China's packaged-food sector looks abroad
Shortage of domestic supply for products is pushing companies to seek overseas deals
Shanghai
THE two-car train chugs out of Master Kong's Dream Exploration Park in eastern China, filled with children giddy from shooting cartoon cabbages to dunk in animated pots of instant noodles. Next stop: A factory churning out 4,000 packets of the real thing every minute.
They may not inspire the same levels of awe as Shanghai Disneyland, but the noodle-themed playground and nearby assembly lines are propelling Tingyi (Cayman Islands) Holding Corp into its own world of tomorrow. The owner of the Master Kong brand makes half the 3.4 million tonnes of instant noodles eaten annually in China, yet revenue is stagnating as middle-class consumers abandon the salty, fatty cups for healthier options.
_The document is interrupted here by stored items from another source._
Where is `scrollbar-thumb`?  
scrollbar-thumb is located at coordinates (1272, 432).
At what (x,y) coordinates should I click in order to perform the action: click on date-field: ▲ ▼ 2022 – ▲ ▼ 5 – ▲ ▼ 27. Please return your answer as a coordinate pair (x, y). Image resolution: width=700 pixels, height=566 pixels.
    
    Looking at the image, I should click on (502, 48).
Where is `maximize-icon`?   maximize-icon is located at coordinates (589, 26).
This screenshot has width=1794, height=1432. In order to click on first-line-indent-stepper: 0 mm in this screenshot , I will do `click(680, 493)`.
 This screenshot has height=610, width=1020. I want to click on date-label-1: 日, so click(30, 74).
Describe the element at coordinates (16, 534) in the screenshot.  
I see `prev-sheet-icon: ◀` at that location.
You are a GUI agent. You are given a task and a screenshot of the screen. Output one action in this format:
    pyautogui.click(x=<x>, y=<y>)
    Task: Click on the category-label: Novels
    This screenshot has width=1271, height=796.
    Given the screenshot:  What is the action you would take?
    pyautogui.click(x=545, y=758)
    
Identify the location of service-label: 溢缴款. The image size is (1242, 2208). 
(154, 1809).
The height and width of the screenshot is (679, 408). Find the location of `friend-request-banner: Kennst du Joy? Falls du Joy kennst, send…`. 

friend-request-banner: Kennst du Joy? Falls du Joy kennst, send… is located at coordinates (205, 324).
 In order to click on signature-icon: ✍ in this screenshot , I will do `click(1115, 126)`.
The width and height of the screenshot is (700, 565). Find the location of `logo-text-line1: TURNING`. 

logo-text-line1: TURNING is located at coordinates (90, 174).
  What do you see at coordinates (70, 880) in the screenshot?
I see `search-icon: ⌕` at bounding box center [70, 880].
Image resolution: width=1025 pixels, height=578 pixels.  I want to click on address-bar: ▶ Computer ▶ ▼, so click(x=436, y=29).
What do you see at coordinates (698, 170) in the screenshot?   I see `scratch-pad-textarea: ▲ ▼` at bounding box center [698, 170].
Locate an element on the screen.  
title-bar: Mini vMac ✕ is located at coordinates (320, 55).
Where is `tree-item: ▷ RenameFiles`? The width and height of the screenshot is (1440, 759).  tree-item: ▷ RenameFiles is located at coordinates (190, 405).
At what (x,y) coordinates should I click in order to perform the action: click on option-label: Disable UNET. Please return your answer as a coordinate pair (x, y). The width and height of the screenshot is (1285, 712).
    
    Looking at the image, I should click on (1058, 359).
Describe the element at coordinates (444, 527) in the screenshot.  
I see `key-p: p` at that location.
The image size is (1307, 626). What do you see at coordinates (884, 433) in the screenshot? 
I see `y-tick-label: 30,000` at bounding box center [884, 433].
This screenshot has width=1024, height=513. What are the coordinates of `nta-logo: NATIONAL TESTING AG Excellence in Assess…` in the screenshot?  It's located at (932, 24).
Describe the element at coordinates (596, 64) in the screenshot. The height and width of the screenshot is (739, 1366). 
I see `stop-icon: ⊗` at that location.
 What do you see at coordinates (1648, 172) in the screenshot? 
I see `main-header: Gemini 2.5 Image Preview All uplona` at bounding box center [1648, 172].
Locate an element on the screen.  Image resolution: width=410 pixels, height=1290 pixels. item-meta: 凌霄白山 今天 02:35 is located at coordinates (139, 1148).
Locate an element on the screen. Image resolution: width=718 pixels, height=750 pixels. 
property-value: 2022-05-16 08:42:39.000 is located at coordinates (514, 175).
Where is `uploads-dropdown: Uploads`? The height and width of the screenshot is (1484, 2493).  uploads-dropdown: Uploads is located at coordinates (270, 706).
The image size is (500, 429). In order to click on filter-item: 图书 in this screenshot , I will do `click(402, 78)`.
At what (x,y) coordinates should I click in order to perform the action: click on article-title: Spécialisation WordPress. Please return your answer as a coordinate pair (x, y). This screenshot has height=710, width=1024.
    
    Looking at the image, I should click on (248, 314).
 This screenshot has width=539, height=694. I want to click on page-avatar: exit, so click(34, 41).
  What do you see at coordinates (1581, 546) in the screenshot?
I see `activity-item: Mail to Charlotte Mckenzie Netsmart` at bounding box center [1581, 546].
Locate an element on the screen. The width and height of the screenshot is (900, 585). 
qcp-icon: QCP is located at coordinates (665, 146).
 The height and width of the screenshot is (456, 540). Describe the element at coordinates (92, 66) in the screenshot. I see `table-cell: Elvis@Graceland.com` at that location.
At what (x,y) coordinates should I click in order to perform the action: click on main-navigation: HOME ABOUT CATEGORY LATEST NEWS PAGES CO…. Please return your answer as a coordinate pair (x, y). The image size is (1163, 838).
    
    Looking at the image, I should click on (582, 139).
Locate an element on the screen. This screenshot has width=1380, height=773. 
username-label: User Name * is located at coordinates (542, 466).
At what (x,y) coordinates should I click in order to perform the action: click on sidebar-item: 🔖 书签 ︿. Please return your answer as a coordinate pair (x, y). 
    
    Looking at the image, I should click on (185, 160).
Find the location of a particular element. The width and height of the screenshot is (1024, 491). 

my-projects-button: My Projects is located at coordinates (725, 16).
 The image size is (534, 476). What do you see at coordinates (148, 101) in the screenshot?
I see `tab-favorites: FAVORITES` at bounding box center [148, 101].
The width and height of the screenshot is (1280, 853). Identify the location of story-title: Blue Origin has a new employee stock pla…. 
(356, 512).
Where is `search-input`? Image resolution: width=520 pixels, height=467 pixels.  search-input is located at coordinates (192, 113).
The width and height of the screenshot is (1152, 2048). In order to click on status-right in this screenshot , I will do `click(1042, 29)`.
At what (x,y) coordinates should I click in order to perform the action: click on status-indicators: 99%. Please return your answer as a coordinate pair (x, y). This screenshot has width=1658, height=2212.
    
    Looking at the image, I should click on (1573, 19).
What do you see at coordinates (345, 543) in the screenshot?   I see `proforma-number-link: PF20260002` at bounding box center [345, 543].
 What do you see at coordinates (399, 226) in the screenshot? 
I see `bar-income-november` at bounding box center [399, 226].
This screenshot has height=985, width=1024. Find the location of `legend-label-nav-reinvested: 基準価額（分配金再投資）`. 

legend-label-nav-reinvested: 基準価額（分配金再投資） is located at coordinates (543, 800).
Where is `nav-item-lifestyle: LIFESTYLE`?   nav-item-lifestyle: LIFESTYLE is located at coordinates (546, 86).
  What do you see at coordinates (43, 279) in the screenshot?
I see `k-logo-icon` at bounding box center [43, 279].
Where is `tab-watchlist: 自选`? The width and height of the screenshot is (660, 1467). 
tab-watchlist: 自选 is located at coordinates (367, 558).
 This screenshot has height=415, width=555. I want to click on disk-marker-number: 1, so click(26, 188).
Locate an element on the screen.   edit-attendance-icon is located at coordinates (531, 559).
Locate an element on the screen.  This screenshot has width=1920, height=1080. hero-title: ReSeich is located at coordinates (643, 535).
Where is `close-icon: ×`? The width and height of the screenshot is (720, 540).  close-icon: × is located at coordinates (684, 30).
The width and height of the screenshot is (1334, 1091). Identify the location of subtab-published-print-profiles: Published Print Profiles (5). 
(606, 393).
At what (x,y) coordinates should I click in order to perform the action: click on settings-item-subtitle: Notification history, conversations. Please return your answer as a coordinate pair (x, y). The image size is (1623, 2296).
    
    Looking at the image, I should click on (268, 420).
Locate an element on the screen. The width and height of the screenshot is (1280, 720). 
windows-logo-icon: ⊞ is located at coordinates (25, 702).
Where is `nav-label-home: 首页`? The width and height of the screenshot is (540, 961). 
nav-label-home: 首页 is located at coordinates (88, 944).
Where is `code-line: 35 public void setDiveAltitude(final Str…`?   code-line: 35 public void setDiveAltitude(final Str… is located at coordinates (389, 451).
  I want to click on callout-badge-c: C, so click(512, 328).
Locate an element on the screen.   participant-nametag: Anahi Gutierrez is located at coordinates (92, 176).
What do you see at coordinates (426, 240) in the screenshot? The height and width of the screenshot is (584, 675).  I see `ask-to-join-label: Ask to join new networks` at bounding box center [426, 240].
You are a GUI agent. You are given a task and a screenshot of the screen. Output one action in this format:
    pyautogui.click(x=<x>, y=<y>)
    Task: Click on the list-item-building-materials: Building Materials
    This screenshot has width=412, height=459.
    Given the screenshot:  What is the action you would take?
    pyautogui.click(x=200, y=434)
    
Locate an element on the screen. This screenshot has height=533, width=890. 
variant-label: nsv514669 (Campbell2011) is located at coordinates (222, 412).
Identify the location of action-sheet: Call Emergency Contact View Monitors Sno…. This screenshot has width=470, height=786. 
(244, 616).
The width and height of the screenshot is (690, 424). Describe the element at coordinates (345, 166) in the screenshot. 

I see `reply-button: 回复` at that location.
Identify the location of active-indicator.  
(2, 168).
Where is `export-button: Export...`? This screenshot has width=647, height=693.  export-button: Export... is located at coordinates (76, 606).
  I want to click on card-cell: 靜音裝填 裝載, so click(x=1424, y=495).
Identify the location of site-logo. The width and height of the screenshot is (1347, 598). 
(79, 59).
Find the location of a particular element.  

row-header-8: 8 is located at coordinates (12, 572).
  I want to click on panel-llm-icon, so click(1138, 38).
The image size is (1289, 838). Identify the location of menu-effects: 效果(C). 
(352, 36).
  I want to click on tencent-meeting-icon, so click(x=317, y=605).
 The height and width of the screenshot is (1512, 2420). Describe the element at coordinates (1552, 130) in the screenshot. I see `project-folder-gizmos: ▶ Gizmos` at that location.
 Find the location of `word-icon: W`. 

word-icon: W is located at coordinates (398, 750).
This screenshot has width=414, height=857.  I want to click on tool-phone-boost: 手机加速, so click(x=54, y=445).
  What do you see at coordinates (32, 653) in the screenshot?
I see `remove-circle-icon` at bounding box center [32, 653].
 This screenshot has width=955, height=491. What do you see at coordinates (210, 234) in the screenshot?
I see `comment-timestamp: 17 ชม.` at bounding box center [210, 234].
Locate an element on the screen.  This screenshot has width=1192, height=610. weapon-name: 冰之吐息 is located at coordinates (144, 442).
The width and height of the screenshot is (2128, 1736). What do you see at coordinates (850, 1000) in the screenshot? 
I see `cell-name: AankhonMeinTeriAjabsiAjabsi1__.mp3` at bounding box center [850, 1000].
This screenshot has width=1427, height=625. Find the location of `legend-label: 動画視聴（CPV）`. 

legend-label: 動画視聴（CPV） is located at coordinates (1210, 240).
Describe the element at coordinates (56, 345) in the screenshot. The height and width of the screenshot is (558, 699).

Tingyi is on a mission to reinvent the humble noodle, pouring millions of dollars into customer education, food science, Olympic Games sponsorships and Kung Fu Panda movie shorts to convince diners the cheap meal can be part of their gastronomic aspirations. "We want to continue to grow up, and 'premium up', with our Chinese consumers," Richard Chen, Tingyi's chief technology officer, said at the company's Shanghai research centre. "In a couple of years, we will be able to reach the gold standard, which is when you can't tell our noodles apart from what you would get in a noodle shop."